Setelah air mulai surut, Angga berjalan melewati puing-puing. Matanya menangkap sesuatu di antara lumpur. Sebuah tangan kecil. Ia menggali dengan gemetar, dan menemukan seorang anak yang ia kenal. Nafasnya terhenti; tubuh itu tak lagi bergerak. Hujan terus turun, seolah menolak berhenti.
Malam itu, Angga duduk di depan reruntuhan rumah-rumah yang luluh lantak. Ia tidak tahu berapa banyak yang selamat, berapa banyak yang tidak. Tubuhnya lelah, kotor, dan dingin, tetapi pikirannya tidak berhenti berputar. Ia mencintai hujan, tetapi hujan telah merenggut segalanya dari mereka yang ada di sini.
“Jika aku tak mencintai hujan, mungkin aku bisa membencinya,” bisiknya kepada dirinya sendiri. Ia menunduk, meremas tanah basah di tangannya. “Tapi... aku tidak bisa.”
Langit terus menangis. Angga melihat tetes-tetes air yang jatuh dari ujung atap yang tersisa. Ia teringat bagaimana dulu ia tertawa di bawah rintik-rintik ini, bagaimana ia merasa begitu hidup.
Ia menoleh ke arah sungai yang kini kembali tenang, seperti monster yang telah puas melahap mangsanya. Di sana, seorang pria tua duduk termenung, memandangi air. Mereka saling menatap dalam keheningan. Angga ingin mengatakan sesuatu, tapi suaranya tercekat.

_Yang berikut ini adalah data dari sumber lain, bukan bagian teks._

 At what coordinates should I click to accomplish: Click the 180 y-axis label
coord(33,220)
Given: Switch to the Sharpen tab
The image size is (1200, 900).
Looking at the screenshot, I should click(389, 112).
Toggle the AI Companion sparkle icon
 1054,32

Bagaimana jika ia tetap mencintai hujan? Bagaimana jika, meski semua kehancuran ini terjadi, ia masih tak mampu membenci sesuatu yang telah menjadi bagian dari jiwanya? Apakah itu dosa?

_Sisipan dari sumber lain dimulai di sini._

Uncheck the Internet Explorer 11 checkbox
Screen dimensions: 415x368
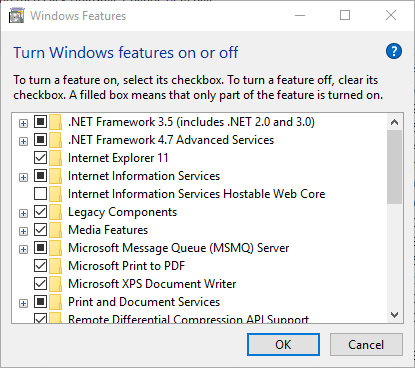(40, 158)
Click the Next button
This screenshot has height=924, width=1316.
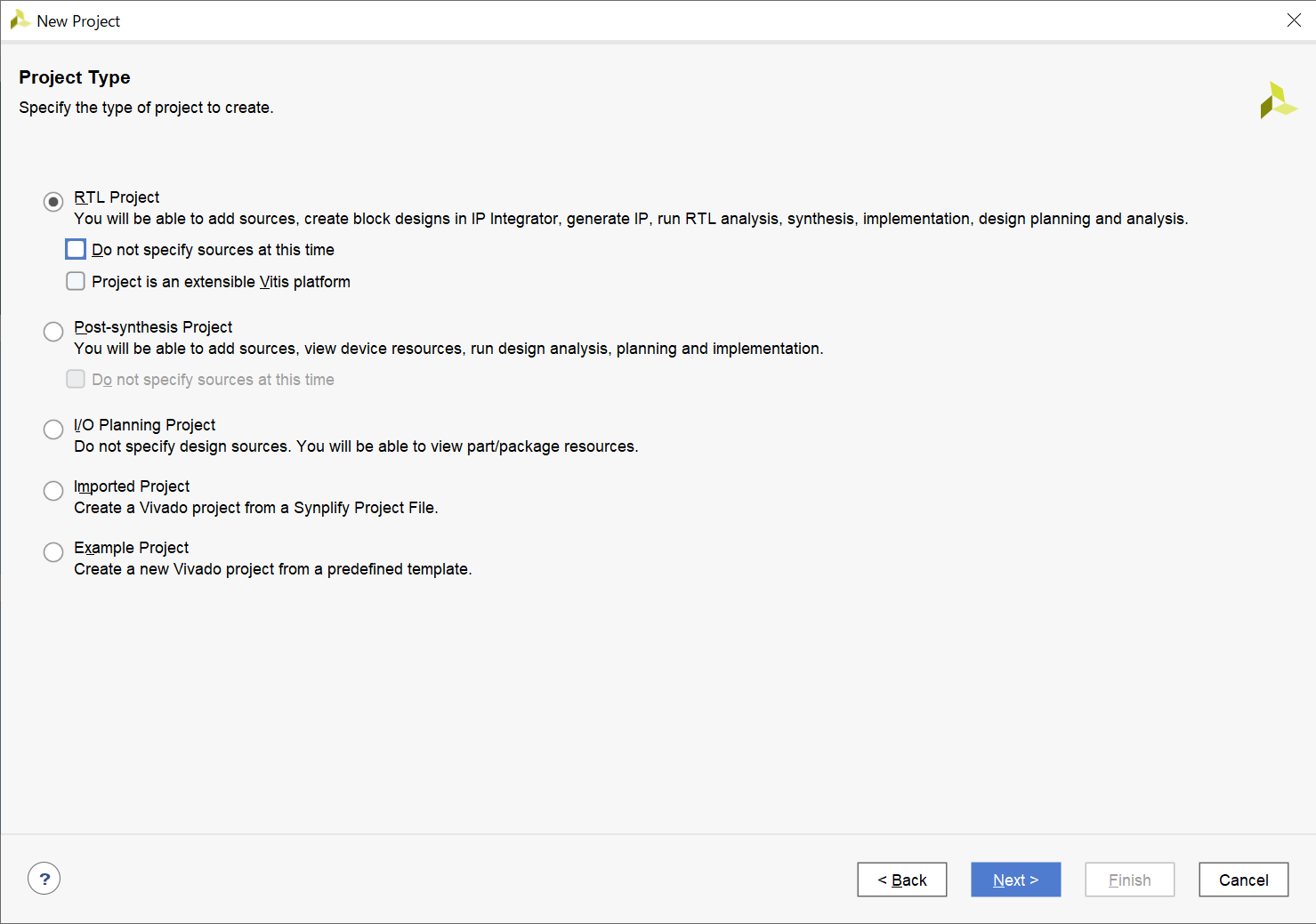(x=1015, y=880)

Pikiran itu membuat dadanya sesak. Ia berdiri perlahan, melangkah ke arah hutan, membiarkan hujan menyapu tubuhnya. Langkah kakinya berat, tapi ia terus berjalan.

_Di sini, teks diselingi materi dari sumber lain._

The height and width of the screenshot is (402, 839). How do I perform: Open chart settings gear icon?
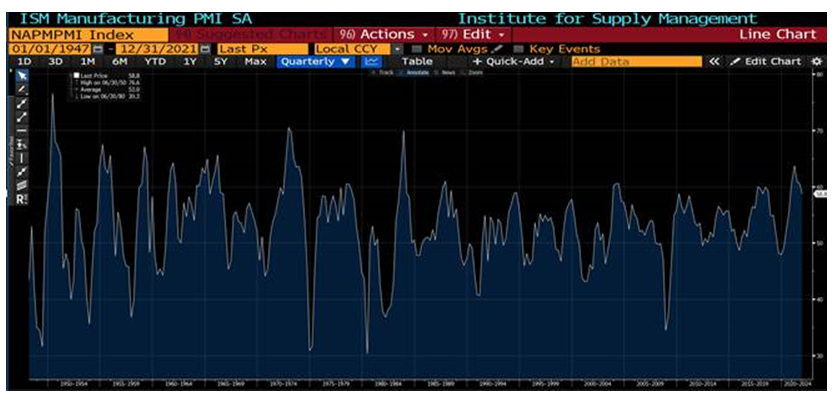point(815,62)
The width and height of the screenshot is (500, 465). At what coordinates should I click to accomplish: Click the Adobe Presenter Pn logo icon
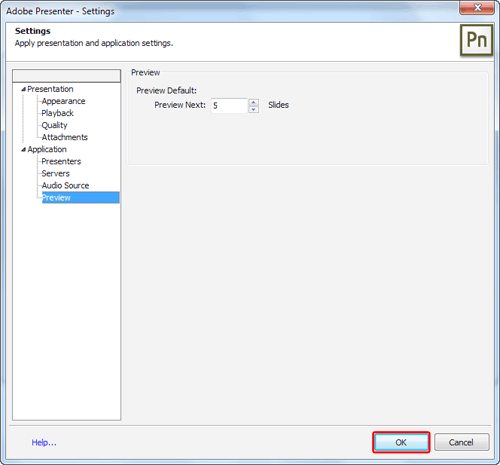coord(476,40)
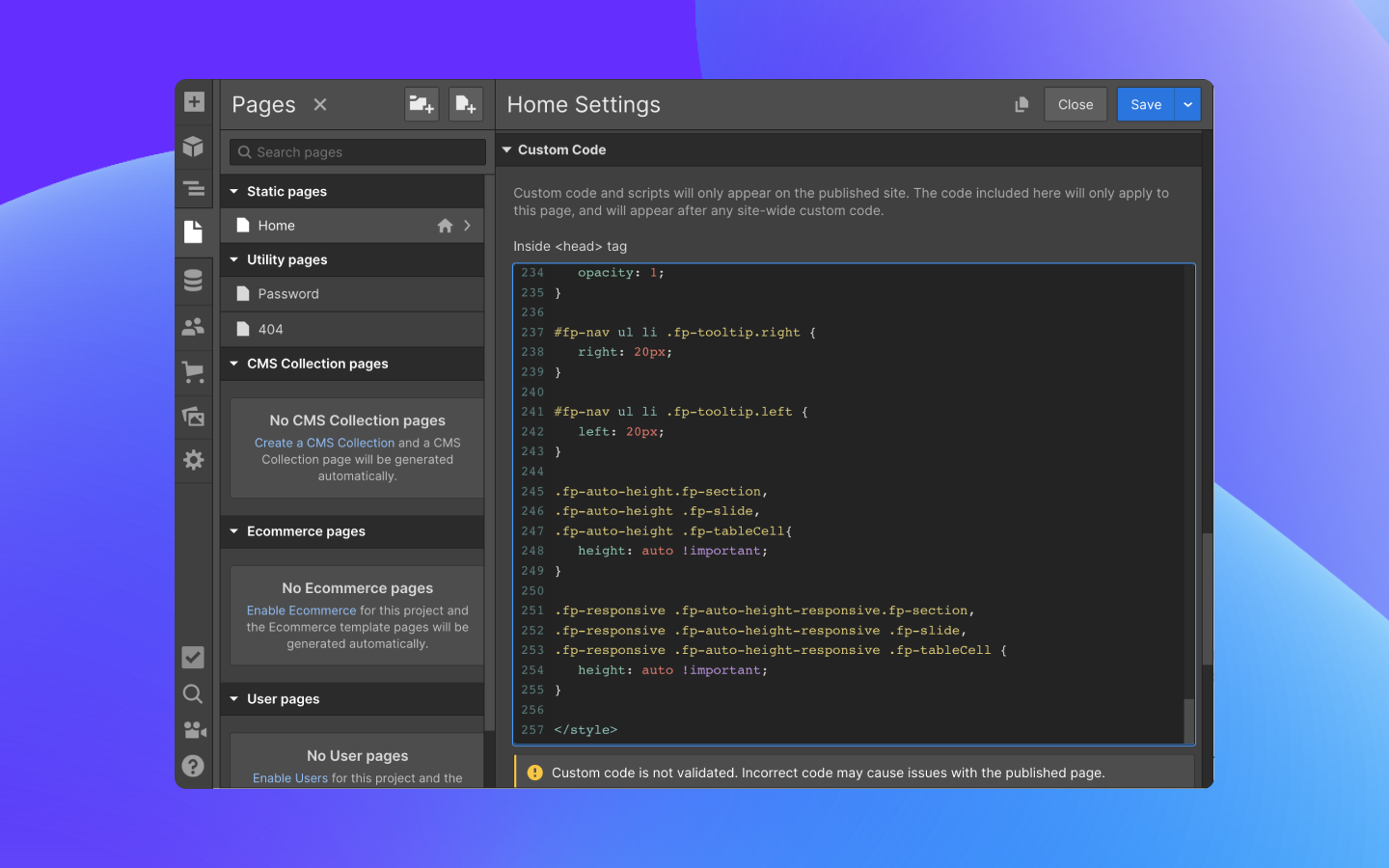The width and height of the screenshot is (1389, 868).
Task: Click the create new page icon
Action: coord(466,104)
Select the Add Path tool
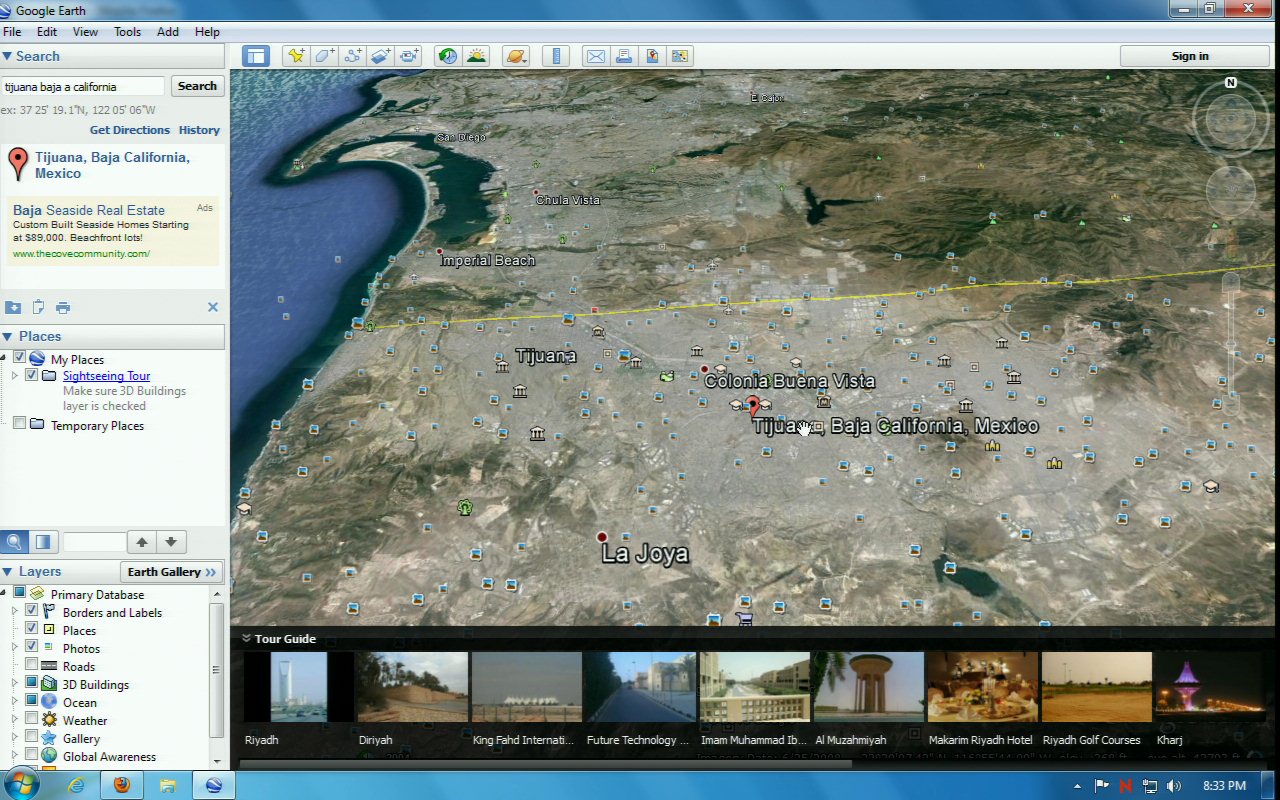This screenshot has height=800, width=1280. (x=352, y=56)
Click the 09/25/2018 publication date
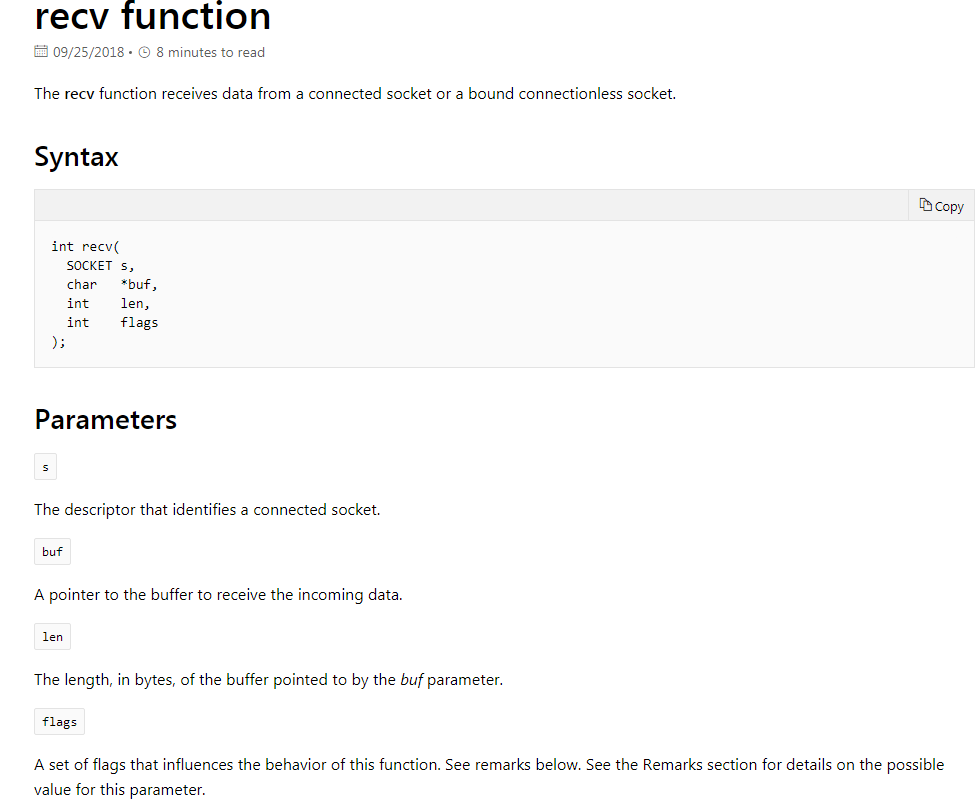 pyautogui.click(x=88, y=52)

Angga berhenti di tengah jalan setapak, mendongak ke langit yang tak henti-hentinya menjatuhkan air. Hujan itu dingin, tajam, dan tanpa ampun. Tapi juga lembut, menenangkan, dan abadi.
Hujan masih turun, dan Angga tetap berdiri di bawahnya. Ia merentangkan tangan, membiarkan air hujan mengalir di sepanjang wajahnya, mencuci luka-luka yang tak terlihat.